V1, this rotary speed setting signal U
V1Modulate the generation PWM ripple corresponding with setting rotating speed through I pulse width signal circuit for generating, PWM ripple signal controlling I driver module drives inverter, and the inverter control main motor is according to the rotational speed of setting;
When main motor braking or deceleration, the frequency that the main motor rotating speed is corresponding is higher than the frequency that I pulse width signal generator provides, and main motor is in generating state, at this moment controls the control signal U that computer provides control dynamoelectric machine rotating speed
V2, this control signal U
V2Modulate the pulse width signal that generates correspondence through II pulse width signal generator, pulse width signal is by the operation of II driver module drive motors rotational speed governor control dynamoelectric machine, and dynamoelectric machine drives hydraulic pump/motor work; When the main motor braking or slowing down, the control computer provides control signal U
DTo the two-position three way control valve, the oil-in of accumulator is communicated with the oil-out P1 of hydraulic pump/motor, disconnect with hydraulic oil container, the fluid that hydraulic pump/motor is discharged enters into hydraulic accumulator; When braking procedure finished, the control computer provides control signal stopped operating dynamoelectric machine, controls simultaneously the two-position three way control valve and resets, and hydraulic pump/motor and hydraulic accumulator disconnect, and hydraulic pump/motor and hydraulic oil container are connected; When starting main motor again, the control computer will provide the signal U of control main motor rotating speed and dynamoelectric machine rotating speed simultaneously
V1And U
V2, provide control signal U
DTo the two-position three way control valve, the oil-in of accumulator is communicated with the oil-out P1 of hydraulic pump/motor, hydraulic accumulator drives hydraulic pump/motor work, make dynamoelectric machine be in generating state, the electricity that sends enters into dc bus through motor speed controller, realizes the regeneration to the main motor braking energy;
At this moment generator operation under the traction of outside load of main motor controls the control signal U that computer provides control dynamoelectric machine rotating speed
V2, this control signal U
V2Modulate the pulse width signal that generates correspondence through II pulse width signal generator, pulse width signal is by the operation of II driver module drive motors rotational speed governor control dynamoelectric machine, and dynamoelectric machine drives hydraulic pump/motor from the hydraulic oil container oil suction; The control computer provides control signal U
DTo the two-position three way control valve, the oil-in of accumulator is communicated with the oil-out P1 of hydraulic pump/motor, disconnect with hydraulic oil container, the fluid that hydraulic pump/motor is discharged enters into hydraulic accumulator, thereby the electric energy with outer load traction main motor sends is converted into hydraulic energy and stores in the hydraulic accumulator through dynamoelectric machine, hydraulic pump/motor.

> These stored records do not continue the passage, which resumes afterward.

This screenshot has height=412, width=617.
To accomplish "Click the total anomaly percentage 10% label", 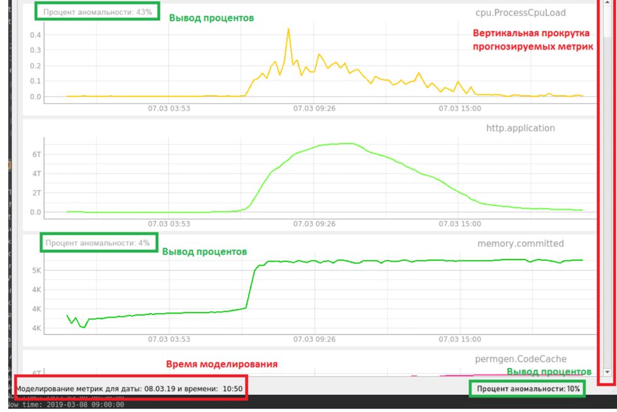I will pos(528,389).
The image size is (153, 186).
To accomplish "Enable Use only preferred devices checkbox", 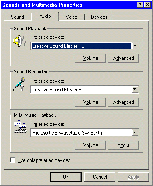I will click(x=13, y=160).
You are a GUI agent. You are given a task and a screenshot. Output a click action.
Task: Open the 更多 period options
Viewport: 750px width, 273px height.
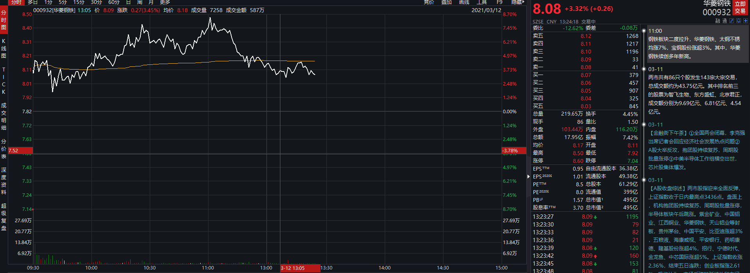point(165,2)
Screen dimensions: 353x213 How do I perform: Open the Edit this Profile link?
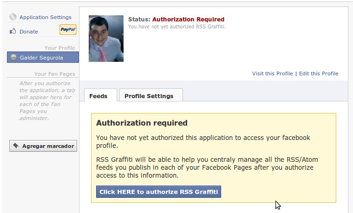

Because the present invention has adopted technique scheme, compared with prior art, has saved brake resistance, directly recycle the kinetic energy of motor deceleration braking, make asynchronous motor have the ability of four-quadrant operation; Reclaim the potential energy that outer load provides, improve the high power motor frequent start-stop to the interference of electrical network, also reduced the heating of motor, further improved the useful life of motor; By control motor start-up and the time that stops, reduce the starting torque of motor, make the constant-voltage system can frequent start-stop, do not need inversion unit through complexity to the electrical network feed, can store and utilize motor to be in the electric energy that generating operation mode produces, improve simultaneously braking deceleration performance, the shortening motor braking time of motor; With respect to adopting super capacitor and flying wheel battery, adopt the hydraulic accumulator energy storage, technology maturation, reliable, the life-span is long, does not have the running environment requirement of too high expense and complexity, is suitable for actual coming into operation.Therefore, the present invention have the energy storage energy large, electrical network is disturbed the advantages such as little, easy to use.
Description of drawings
Fig. 1 is the theory structure schematic diagram that the present invention adopts the quantitative hydraulic pump/motor;
Fig. 2 is the theory structure schematic diagram that the present invention adopts volume adjustable hydraulic pump/motor;
Among the figure: 1: main motor; 2: rectifier; 3: main inverter; 4: dc bus; 5: filter capacitor; 6: the control computer; 7: the I pulse width signal (PWM) generators; 8: the I driver modules; 9: motor speed controller; 10: dynamoelectric machine; 11: hydraulic pump/motor; 12: the two-position three way control valve; 13: hydraulic accumulator; 14: safety valve; 15: pressure sensor; 16: speed probe; 17: hydraulic oil container, 18: voltage sensor, 19: the II pulse width signal (PWM) generators; 20: the II driver modules; P1: the oil-out of hydraulic pump/motor 11; P2: the oil-in of two-position three way control valve 12; P3: the oil-in of safety valve 14; A: the oil-out of two-position three way control valve 12; T: the oil return opening of two-position three way control valve 12; U
D: the switching signal of two-position three way control valve 12; Px: hydraulic accumulator inlet pressure signal; Uv: dc bus 4 both end voltage; Un: the output signal of speed probe 16; U
V1: the I command signal; U
V2: the II command signal.
Embodiment
Below in conjunction with drawings and Examples the present invention is described in further detail.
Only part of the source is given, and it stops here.